# 题目 1:
读下面这篇讲安装IK分词插件的文章，回答：
(a) 安装插件时用的是哪种安装方式？
(b) 要安装的插件压缩包叫什么文件名？
(c) 安装成功后的警告说插件需要什么？

# 阅读片段:
○ ○ ○

分布式搜索引擎ElasticSearch之高级运用（五）

一、IK分词器

安装IK分词插件

下载地址

执行安装

采用本地文件安装方式，进入ES安装目录，执行插件安装命令：

[elsearch@localhost plugins]$../bin/elasticsearch-plugin install file:///usr/local/elasticsearch-7.10.2/elasticsearch-analysis-ik-7.10.2.zip

安装成功后，会给出对应提示：

-> Installing file:///usr/local/elasticsearch-7.10.2/elasticsearch-analysis-ik-7.10.2.zip
-> Downloading file:///usr/local/elasticsearch-7.10.2/elasticsearch-analysis-ik-7.10.2.zip
[=================================================] 100%  
@@@@@@@@@@@@@@@@@@@@@@@@@@@@@@@@@@@@@@@@@@@@@@@@@@@@@@@@@@@
@     WARNING: plugin requires additional permissions     @
@@@@@@@@@@@@@@@@@@@@@@@@@@@@@@@@@@@@@@@@@@@@@@@@@@@@@@@@@@@
* java.net.SocketPermission * connect,resolve
See http://docs.oracle.com/javase/8/docs/technotes/guides/security/permissions.html
for descriptions of what these permissions allow and the associated risks.

○ ○ ○

# 数据行:

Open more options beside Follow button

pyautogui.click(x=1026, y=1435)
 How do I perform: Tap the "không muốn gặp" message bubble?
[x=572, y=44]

○ ○ ○

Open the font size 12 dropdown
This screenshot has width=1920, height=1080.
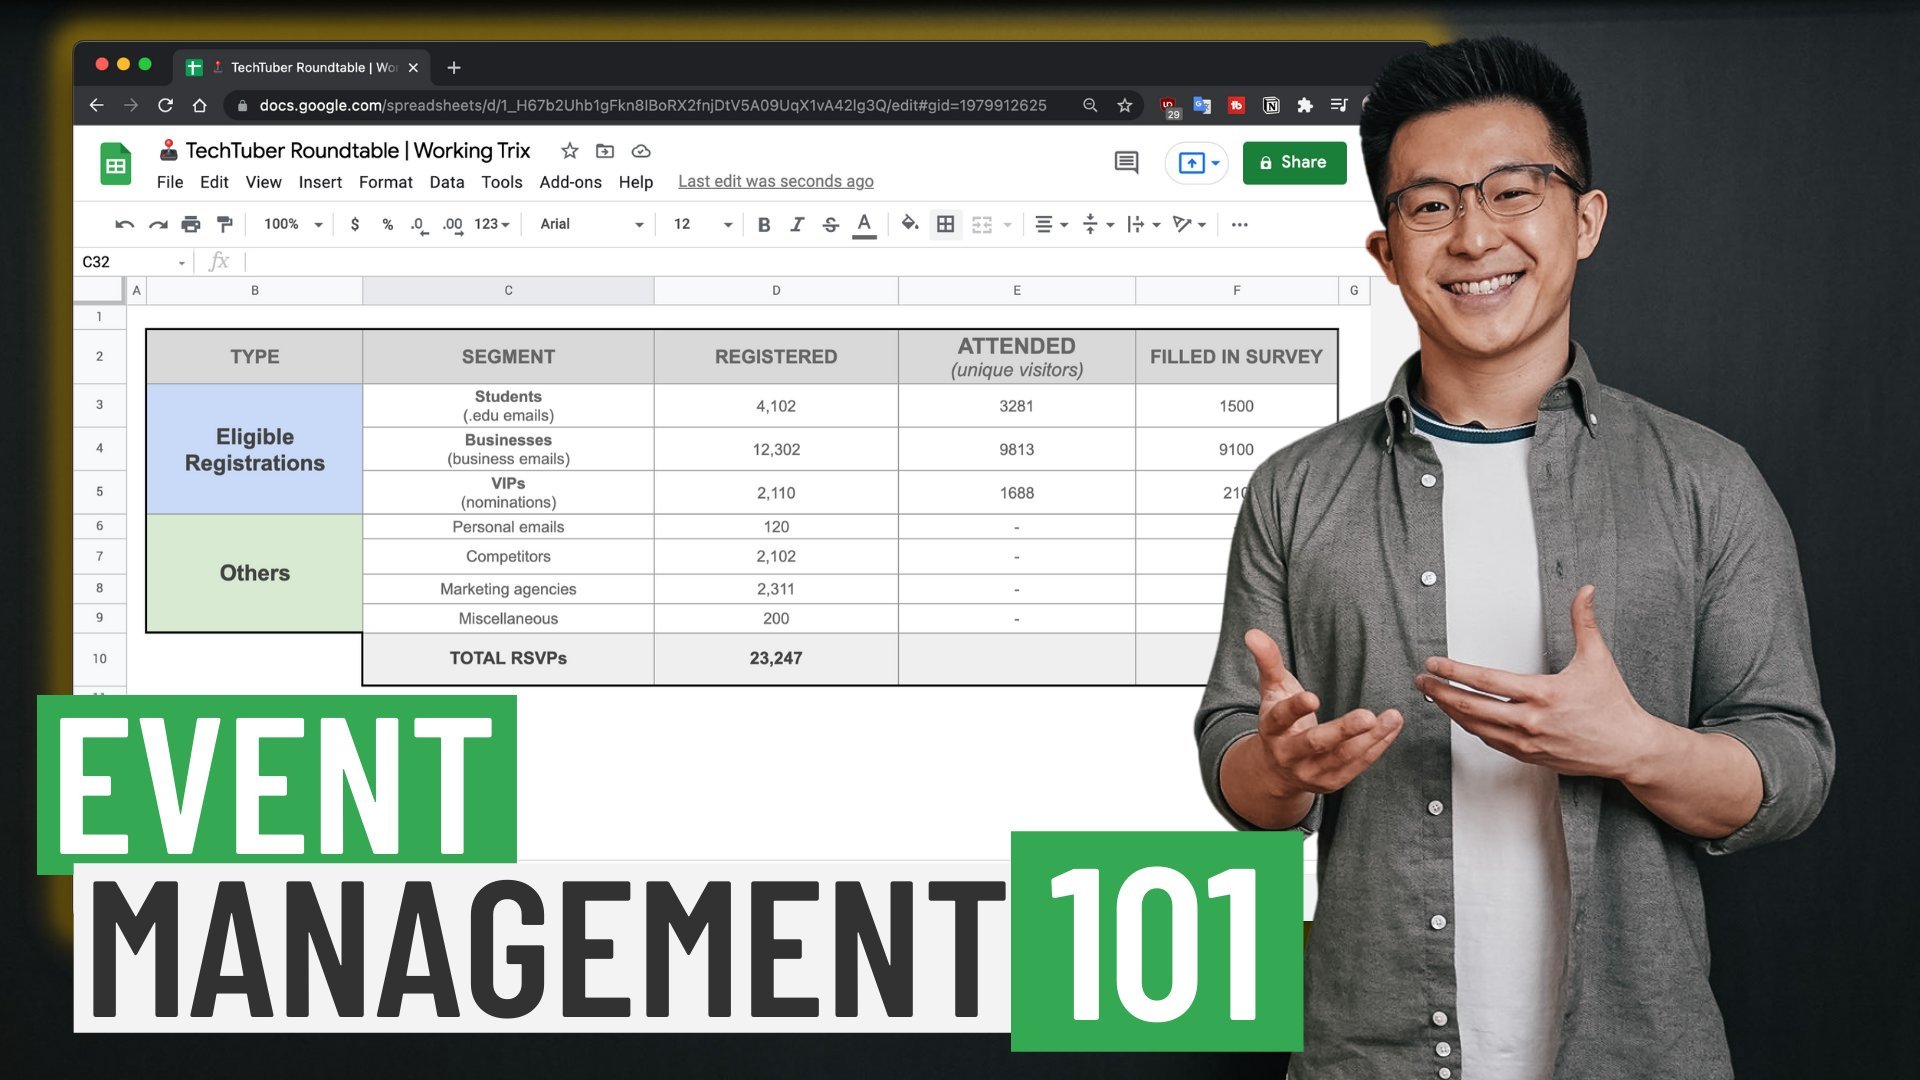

○ ○ ○

# 题目 2:
把清单里从含有“How do I perform: Tap”的那一行到含有“[x=572, y=44]”的那一行（两头都算）放进一个JSON字符串列表，每行一个字符串，空行不要。

# 完整答案 1:
(a) 本地文件安装方式。
(b) elasticsearch-analysis-ik-7.10.2.zip。
(c) 需要额外的权限（plugin requires additional permissions）。

# 完整答案 2:
[
  " How do I perform: Tap the \"không muốn gặp\" message bubble?",
  "[x=572, y=44]"
]